Ainda quanto ao prazo de comunicação, o texto regulatório estabeleceu o mesmo prazo para que a empresa comunique aos titulares a ocorrência identificada, de forma direta e individualizada sempre que possível identificar os titulares afetados. Caso a comunicação direta e individualizada mostre-se inviável ou não seja possível identificar, parcial ou integralmente, os titulares afetados, o impacto na reputação e negócios da empresa pode ser ainda maior.

Isso porque a empresa deverá comunicar o incidente, no prazo de 3 dias, pelos meios de divulgação disponíveis, tais como seu website, aplicativos, mídias sociais e canais de atendimento ao titular, de modo que a comunicação permita o conhecimento amplo, com direta e fácil visualização, pelo período de, no mínimo, 3 meses. Além da hipótese acima, a Resolução traz ainda a possibilidade de a ANPD determinar a ampla divulgação do incidente em meios de comunicação, quando o meio utilizado para informar aos titulares sobre a ocorrência se mostre insuficiente para essa finalidade.

Apesar de avançar na definição dos requisitos para a comunicação dos incidentes envolvendo dados pessoais, a ausência de critérios objetivos para a comunicação dificultam o cumprimento da obrigação de comunicar a ocorrência e demanda cautela por parte das empresas em suas estratégias de comunicação.

Ademais, a necessidade de produzir grande quantidade de informações de difícil obtenção em curto intervalo de tempo dificulta ainda mais a devida gestão de crise na resposta aos incidentes envolvendo dados pessoais para a conformidade com os desafiantes requisitos impostos pela LGPD e pela nova Resolução.

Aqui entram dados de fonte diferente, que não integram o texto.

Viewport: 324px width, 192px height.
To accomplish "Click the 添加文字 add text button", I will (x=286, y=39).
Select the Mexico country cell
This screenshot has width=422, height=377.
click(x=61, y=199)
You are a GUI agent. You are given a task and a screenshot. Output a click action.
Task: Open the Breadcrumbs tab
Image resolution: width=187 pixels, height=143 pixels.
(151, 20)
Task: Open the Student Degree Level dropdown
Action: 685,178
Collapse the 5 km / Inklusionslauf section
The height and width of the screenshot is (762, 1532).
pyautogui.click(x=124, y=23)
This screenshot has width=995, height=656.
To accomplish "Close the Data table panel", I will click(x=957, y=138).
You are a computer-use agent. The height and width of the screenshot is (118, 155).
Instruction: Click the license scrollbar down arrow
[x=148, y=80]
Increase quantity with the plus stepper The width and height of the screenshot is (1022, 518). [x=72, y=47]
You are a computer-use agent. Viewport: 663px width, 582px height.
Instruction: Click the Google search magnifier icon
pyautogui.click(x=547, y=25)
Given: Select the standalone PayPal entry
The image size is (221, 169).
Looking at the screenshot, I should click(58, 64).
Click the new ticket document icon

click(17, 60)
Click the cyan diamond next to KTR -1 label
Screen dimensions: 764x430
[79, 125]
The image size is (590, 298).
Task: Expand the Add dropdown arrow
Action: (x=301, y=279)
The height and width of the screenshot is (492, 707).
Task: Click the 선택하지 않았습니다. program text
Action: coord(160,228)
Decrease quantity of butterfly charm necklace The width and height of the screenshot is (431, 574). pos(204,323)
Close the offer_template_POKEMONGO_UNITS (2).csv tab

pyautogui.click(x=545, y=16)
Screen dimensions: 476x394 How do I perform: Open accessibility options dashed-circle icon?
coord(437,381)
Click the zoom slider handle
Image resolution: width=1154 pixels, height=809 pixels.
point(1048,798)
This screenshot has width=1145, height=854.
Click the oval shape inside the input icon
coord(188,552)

Tais fatos reforçam a necessidade de uma avaliação criteriosa e especializada para que a empresa não corra o risco de deixar de comunicar a autoridade nacional de proteção de dados e os titulares, agravando ainda mais as tão temidas mas tão recorrentes situações ilustradas neste artigo que se ainda não aconteceram com sua empresa, pode estar na iminência de acontecer – se é que não tenha inclusive acontecido, mas você ainda não tenha tomado conhecimento.